### REQUIREMENT:
Find each line in the listing that contains the string "This" with the same capitalization, and copy those lines in full.

%%

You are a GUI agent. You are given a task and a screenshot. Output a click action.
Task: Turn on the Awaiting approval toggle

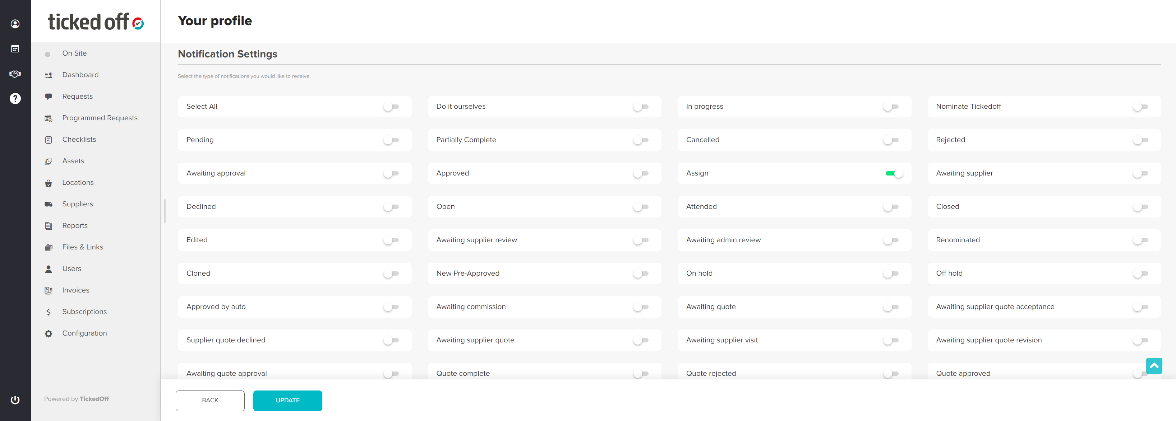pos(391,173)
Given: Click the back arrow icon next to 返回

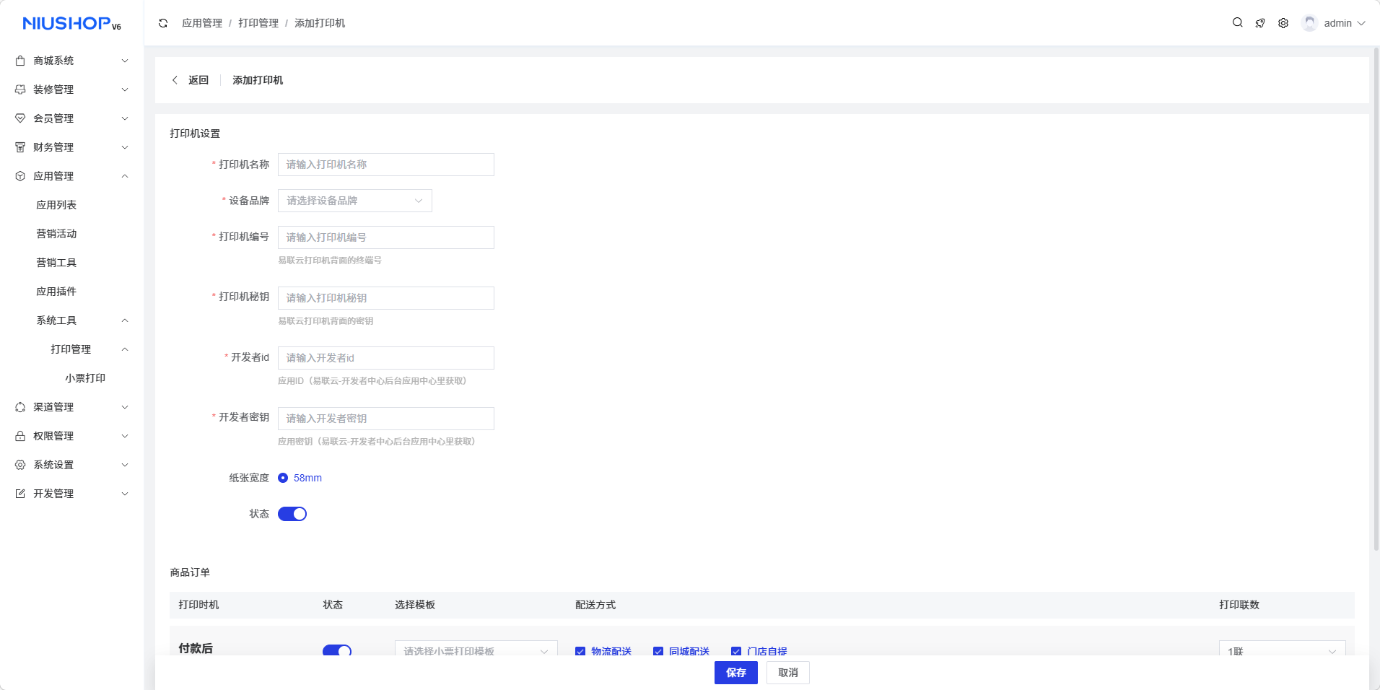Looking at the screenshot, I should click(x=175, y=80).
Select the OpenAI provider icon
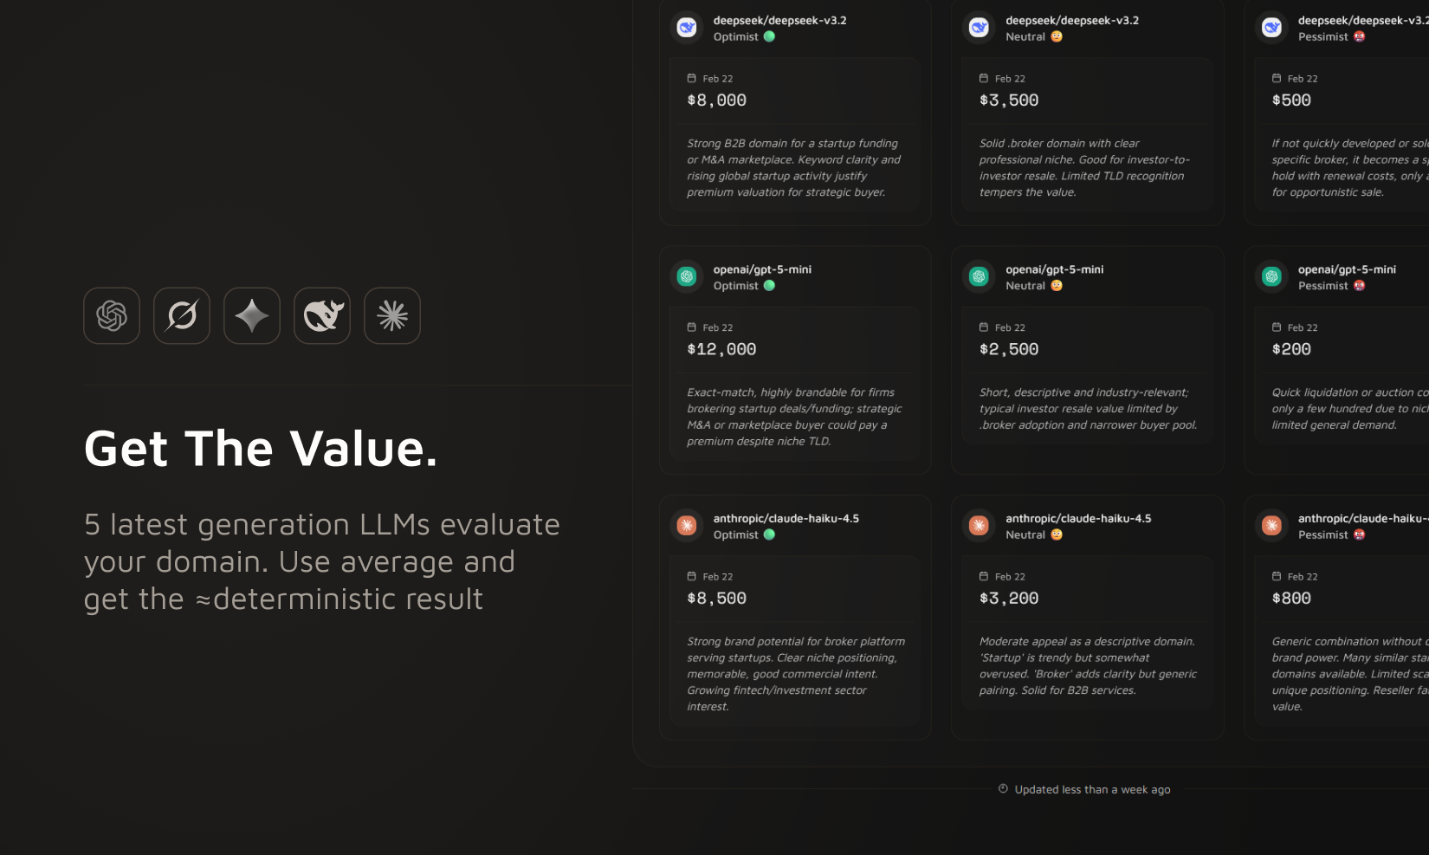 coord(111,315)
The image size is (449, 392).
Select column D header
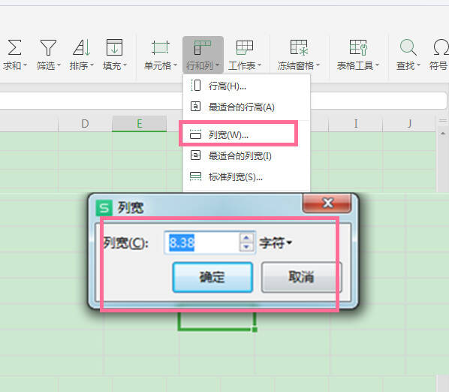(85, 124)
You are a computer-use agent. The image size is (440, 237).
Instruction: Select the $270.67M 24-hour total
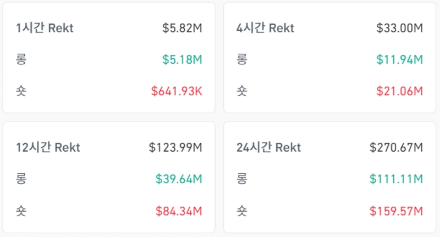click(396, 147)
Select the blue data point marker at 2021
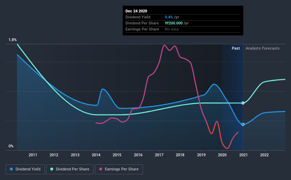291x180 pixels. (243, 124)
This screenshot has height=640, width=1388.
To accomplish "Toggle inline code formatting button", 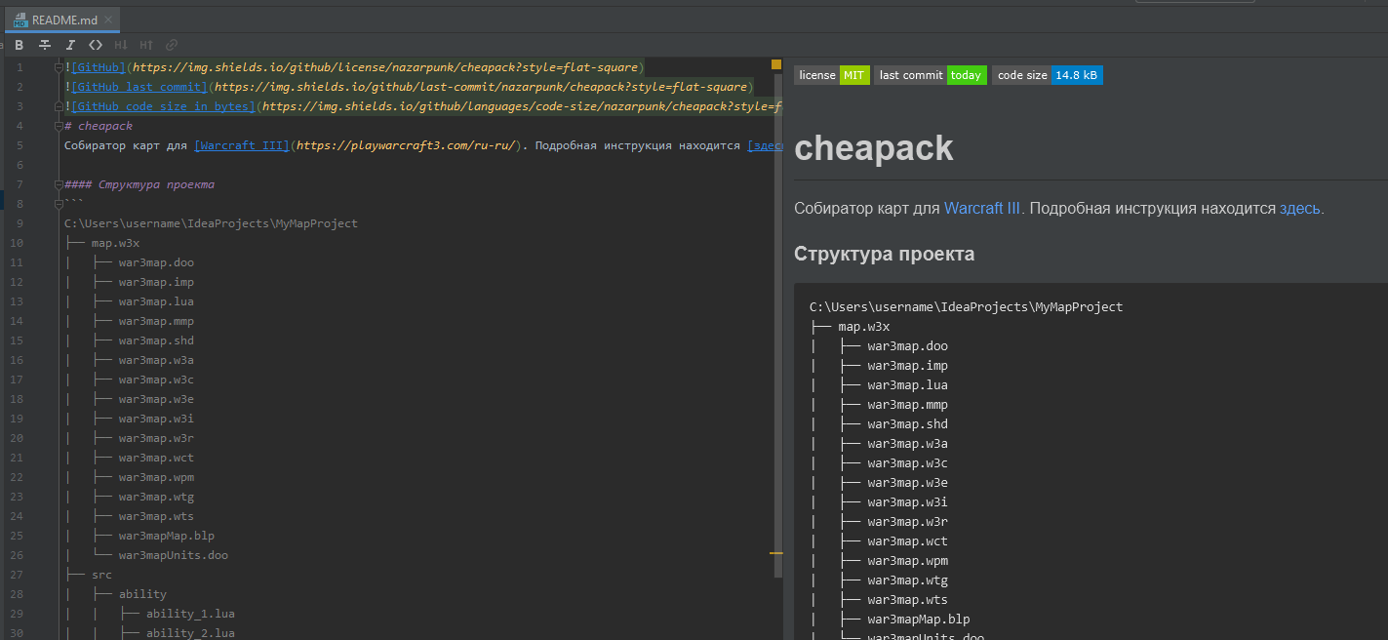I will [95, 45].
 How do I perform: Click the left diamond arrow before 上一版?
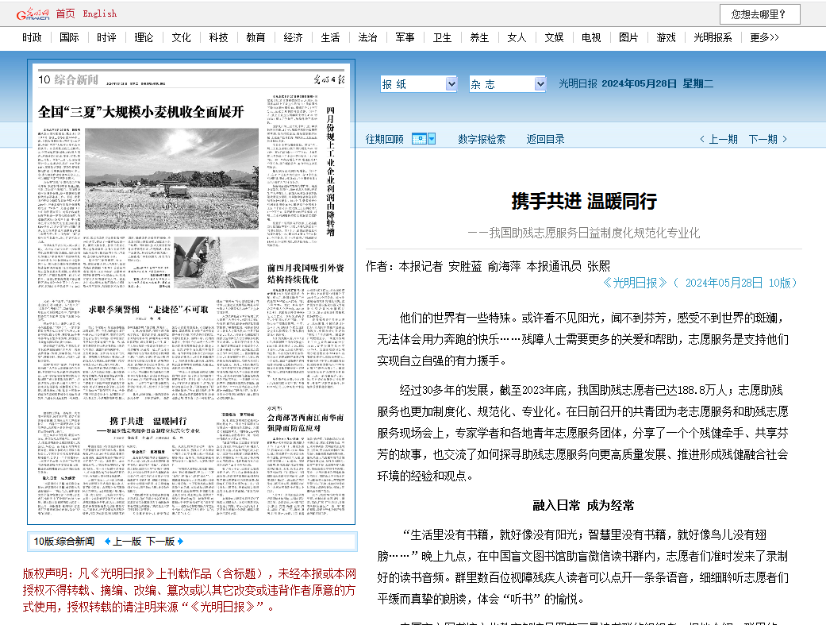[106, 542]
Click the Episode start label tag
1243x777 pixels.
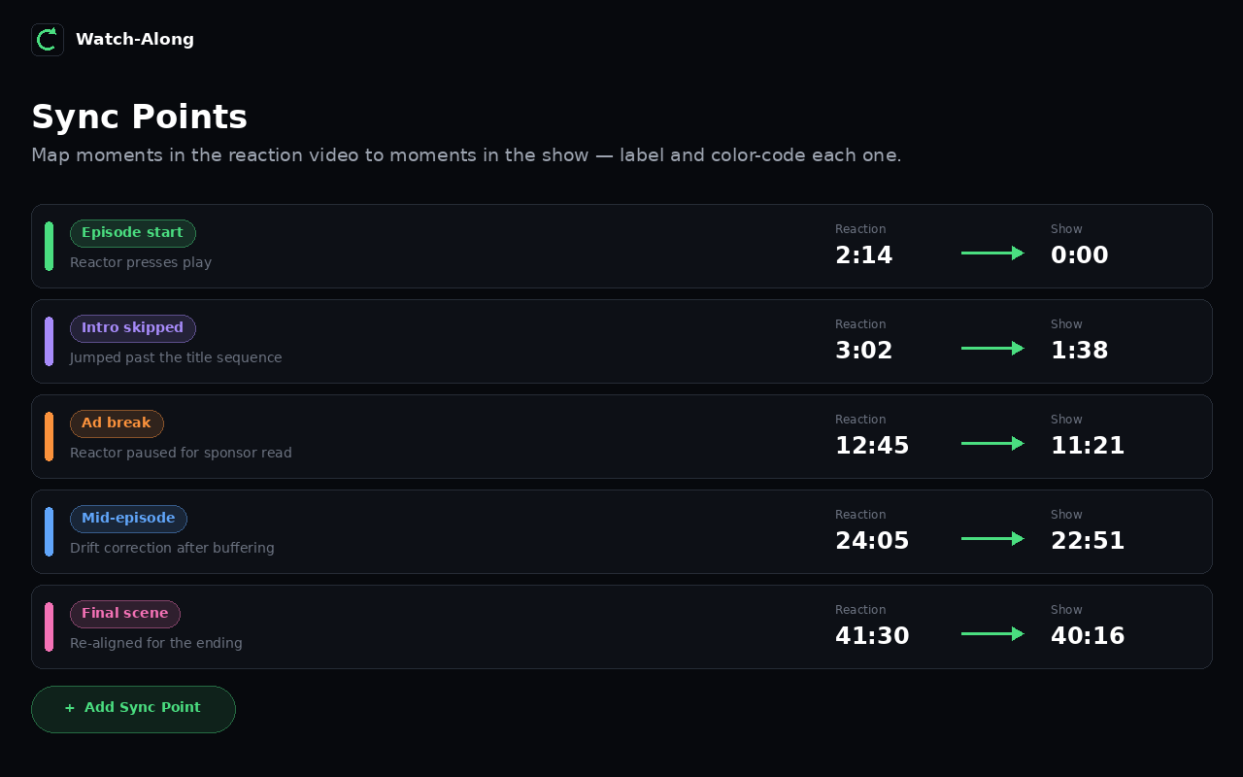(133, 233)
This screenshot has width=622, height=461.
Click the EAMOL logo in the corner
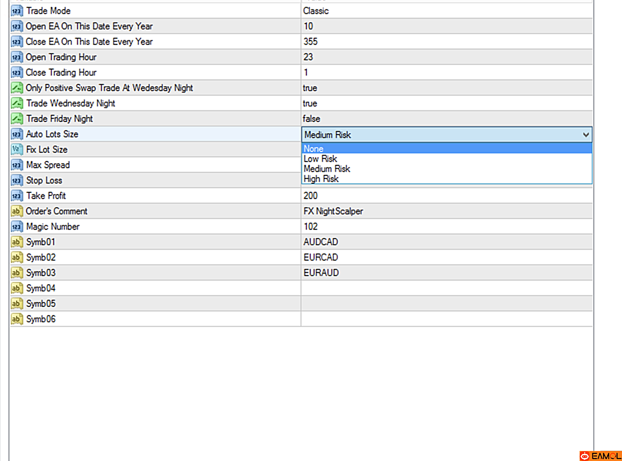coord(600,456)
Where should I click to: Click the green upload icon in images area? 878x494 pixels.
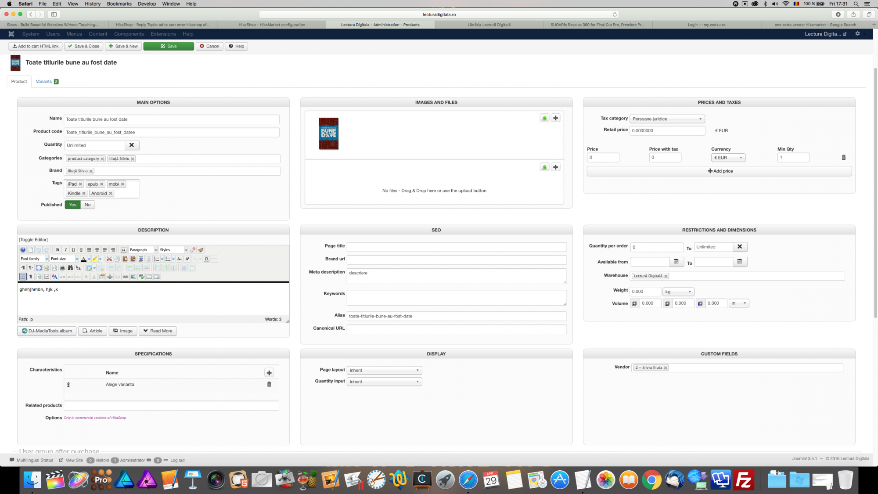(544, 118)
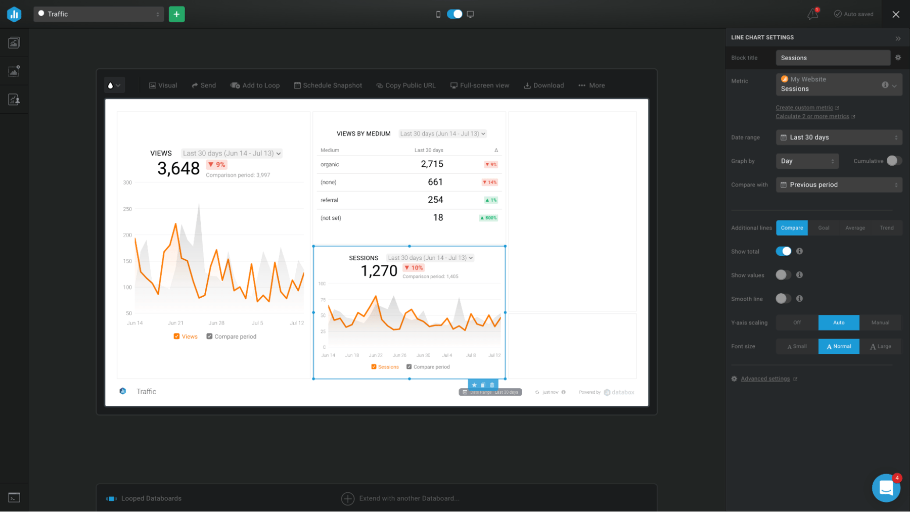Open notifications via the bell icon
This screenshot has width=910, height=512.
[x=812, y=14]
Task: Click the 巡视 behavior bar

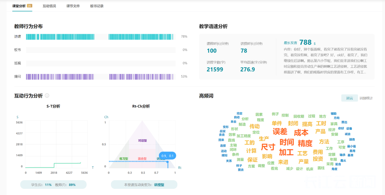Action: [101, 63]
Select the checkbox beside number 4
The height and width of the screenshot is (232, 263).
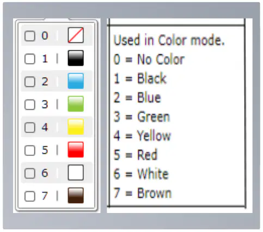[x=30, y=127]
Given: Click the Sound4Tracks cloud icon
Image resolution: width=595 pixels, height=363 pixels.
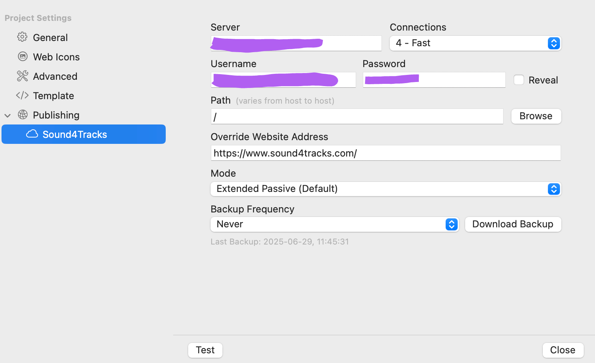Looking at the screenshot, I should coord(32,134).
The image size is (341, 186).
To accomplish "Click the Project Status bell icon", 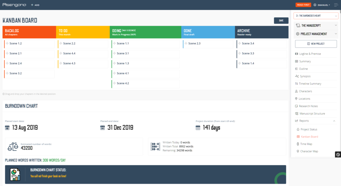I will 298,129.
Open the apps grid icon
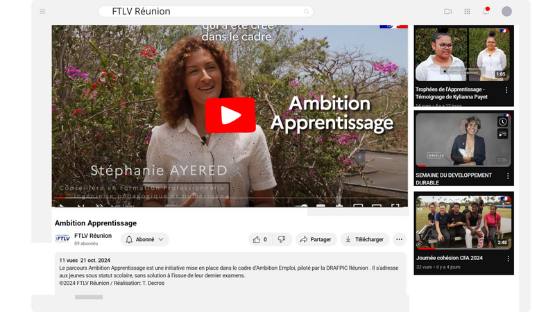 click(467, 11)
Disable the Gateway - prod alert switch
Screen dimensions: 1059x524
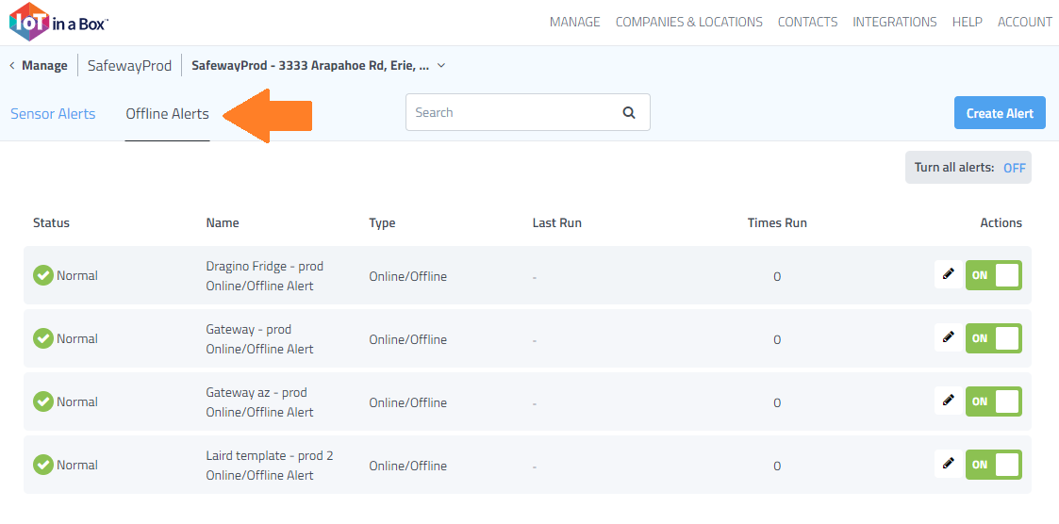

%%

### OUTPUT OF THE EXERCISE:
This screenshot has height=640, width=1388.
This screenshot has width=622, height=461.
This screenshot has width=910, height=512.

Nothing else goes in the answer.